Get Ready starts off with a bit of misdirection: the opening
moments of "Crystal" are filled with piano notes played over a
synth-flourish and a wailing woman's voice. Then, just when you
might be wondering whether New Order have finally fallen
into the digital abyss, Bernard Sumner kicks in with some of his
crunchiest guitar ever, serving notice that Get Ready is actually
their most straight-out rock album in 20 years. True, only
"60 Miles an Hour" sounds like a candidate for New Order's pantheon of hallowed singles; still, Get Ready might be the group's most consistent album from top to bottom.

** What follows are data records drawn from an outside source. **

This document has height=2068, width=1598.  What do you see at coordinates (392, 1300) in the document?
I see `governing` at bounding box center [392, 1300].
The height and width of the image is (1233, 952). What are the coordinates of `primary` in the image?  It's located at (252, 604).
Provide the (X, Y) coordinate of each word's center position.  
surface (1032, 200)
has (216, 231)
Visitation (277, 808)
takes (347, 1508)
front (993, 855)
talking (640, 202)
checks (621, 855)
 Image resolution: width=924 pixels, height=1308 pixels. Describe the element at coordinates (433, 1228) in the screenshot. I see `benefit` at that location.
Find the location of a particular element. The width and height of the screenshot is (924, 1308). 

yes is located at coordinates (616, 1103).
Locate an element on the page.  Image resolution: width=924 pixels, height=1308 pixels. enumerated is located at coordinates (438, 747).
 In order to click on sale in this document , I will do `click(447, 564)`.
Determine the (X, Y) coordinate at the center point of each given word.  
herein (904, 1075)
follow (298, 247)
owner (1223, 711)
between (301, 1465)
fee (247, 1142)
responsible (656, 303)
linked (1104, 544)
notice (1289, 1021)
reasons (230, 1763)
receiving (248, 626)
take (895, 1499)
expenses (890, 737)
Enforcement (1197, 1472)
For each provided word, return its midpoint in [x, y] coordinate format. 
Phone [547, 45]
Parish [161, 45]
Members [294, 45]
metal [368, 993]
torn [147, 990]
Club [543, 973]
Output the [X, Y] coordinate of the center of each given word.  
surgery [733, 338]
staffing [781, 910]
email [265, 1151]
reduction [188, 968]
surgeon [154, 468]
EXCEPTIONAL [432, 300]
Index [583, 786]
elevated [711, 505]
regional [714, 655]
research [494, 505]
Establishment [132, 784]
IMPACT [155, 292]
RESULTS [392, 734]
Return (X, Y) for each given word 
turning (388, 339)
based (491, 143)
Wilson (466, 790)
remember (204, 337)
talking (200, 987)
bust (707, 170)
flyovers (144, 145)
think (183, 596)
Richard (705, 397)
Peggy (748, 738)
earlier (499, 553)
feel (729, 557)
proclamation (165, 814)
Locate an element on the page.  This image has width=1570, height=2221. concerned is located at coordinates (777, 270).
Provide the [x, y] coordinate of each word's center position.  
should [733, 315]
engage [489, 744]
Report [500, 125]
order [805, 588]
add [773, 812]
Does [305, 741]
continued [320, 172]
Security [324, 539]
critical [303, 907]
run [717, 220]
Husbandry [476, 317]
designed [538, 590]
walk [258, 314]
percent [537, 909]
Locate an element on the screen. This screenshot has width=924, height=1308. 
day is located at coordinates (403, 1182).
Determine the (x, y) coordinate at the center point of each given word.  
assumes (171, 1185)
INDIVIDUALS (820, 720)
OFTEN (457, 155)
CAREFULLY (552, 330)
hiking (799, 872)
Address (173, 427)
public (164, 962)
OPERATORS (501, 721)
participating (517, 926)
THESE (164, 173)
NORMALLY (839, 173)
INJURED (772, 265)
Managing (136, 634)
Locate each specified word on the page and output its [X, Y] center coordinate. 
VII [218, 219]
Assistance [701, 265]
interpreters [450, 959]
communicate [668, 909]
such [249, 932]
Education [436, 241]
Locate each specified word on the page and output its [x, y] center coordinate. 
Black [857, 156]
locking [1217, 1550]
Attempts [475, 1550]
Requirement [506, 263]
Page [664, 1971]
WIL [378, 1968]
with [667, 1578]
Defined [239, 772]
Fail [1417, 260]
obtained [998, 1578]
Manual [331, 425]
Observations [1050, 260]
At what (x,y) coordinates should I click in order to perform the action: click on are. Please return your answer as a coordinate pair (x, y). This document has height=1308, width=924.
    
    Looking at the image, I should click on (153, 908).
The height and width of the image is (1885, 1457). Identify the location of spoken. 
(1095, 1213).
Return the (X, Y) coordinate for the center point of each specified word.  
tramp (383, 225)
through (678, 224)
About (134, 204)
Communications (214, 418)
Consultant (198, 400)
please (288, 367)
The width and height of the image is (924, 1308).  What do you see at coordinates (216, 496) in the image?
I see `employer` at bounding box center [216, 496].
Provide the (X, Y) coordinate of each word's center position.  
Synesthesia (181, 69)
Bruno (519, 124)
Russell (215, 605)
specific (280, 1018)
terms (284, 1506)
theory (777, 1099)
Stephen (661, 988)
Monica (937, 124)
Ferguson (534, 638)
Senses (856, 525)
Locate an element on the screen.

Look, it's actually pretty simple: New Order forged a pioneering sound at the beginning of the '80s, smack in the middle of synth-pop dance beats and post-punk hard rock that no one had ever heard before. Everything they've done since has been variations on that sound. Get Ready is no exception: it's all about Bernard Sumner's churning guitar and plaintive vocals, Stephen Morris' precise beats, Gillian Gilbert's atmospheric synth work, and Peter Hook's upfront melodies on bass. Other bands have done this, of
course, before and since, but nobody has ever straddled the line
like New Order. These days the fun is in watching how they stitch it all
together, as in "Primitive Notion," leading off with a bass
riff that anchors the song over and over again as the other
instruments drop in and out of the mix, fighting it for prominence.
In the end, Hook wins, but everybody else took a helluva shot.
Even better is "Slow Jam," which is pretty much all about an
endlessly repeating guitar riff that intensifies on the chorus and
drops out to catch its breath for a second before the next verse.
When Sumner sings, "Can't get enough of this," he's
obviously talking about the guitar parts he's come up with. Not
that it matters what he's singing about: New Order have always
been about the grooves, the melodies, and the interplay between
the instruments. So listening to the build-up at the beginning of a
song like "Someone Like You" echoing keyboards, driving
drums, rumbling bass, and finally guitar and more guitar is
far more rewarding than noticing that a sample couplet goes
"You're everything to me/ The sweetest symphony."
New Order get the fact that there's meaning in the pure physicality and
drive of their music. Certainly when the three men were in Joy Division, the words meant more but look where that got
them. So when, at the end of Get Ready, they chant "Good
times around the corner" over and over again, suddenly
inadvertently, of course it pretty much sums up everything they're about.